Baroque Art History Course

Date/time:
17 January - 14 February 2012
Tuesdays 10.45am - 12.45pm
Venue:
1 Berkeley Street, London W1J 8DJ
Lecturer:
Marie-Anne Mancio
Fees:
Full course (5 lectures) £175.00
Single lecture £40.00
(Includes morning coffee, biscuits and refreshments)

Book your place now on this Baroque Art Course

“I wish the course had been longer!”

In the first half of the seventeenth century the style that appeared in Rome would dominate European taste for the next one hundred years: the Baroque. Among the painters, sculptors, and architects of the Roman Baroque, six were particularly influential: Annnibale and Agostino Carracci, Michelangelo Merisi da Caravaggio, Gian-Lorenzo Bernini, Pietro da Cortona and Francesco Borromini. Their careers were propelled by popes and cardinals born into powerful families: the Farnese, Borghese, Pamphilj, Barberini, and Chigi.

Course outline

17
Jan
2012
The Carracci Brothers in Rome

In 1582, the brothers Annibale and Agostino Carracci, with their cousin Ludovico, created the first painting academy in Rome. In 1600 the Loves of the Gods, was unveiled: a fresco executed by the Carracci on the ceiling of the Palazzo Farnese’s gallery. Its composition, based on the principle of quadri riportati (carried frames), takes the viewer into successive levels of illusion, and had a tremendous impact at the time.

24
Jan
2012
Caravaggio: Devil and Genius

Our epoch is fascinated with Caravaggio; he is often presented as a troublemaker and a homosexual, a “free spirit” of his time.

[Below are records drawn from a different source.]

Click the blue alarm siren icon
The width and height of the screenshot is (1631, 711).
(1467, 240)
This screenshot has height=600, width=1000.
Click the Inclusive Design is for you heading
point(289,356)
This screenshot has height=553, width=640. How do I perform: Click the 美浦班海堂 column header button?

The tenebrous realism of his paintings contributed to the construction of the myth. But in looking at Caravaggio’s works we discover the real genius: he used empirical observation to depict his subjects. Divine revelation is not invoked by the supernatural, but by human experience.

31
Jan
2012
Bernini : Stone into Flesh

Mythological creatures cavorting in water, saints transverberating in an ecstasy of draperies, marble nymphs metamorphosing in front of our own eyes: Bernini’s contribution to that second population of Rome made of marble and stone does not stop marvelling us. Bernini’s sculptures reflect his conception of the visual arts: unity is the result of variety and harmony of proportions is achieved by movement.

07
Feb
2012
Pietro Da Cortona and the Barberini

Amongst other commissions Pietro da Cortona executed for the Barberini, were designs for tapestries and ceremonial costumes; illustrations for a botanical book; and the Triumph of Divine Providence, the fresco on the ceiling of the gran salone of the Palazzo Barberini. Pietro went one step further than the Carracci: in this fresco, monumental allegorical figures ascend into a limitless sky, a quintessentially Baroque spectacle.

14
Feb
2012
Borromini: Genius of the Baroque

It was in late-antique buildings that Borromini found inspiration for breaking with the conventions of his times: he infused walls with concave-convex rhythms, crowned a dome lantern with a spiral ramp evoking a Babylonian ziggurat, and transformed cherubs into pilasters. Nevertheless, behind this seeming extravagance lay sound intellectual principles. His designs evolved from series of complex geometrical manipulations.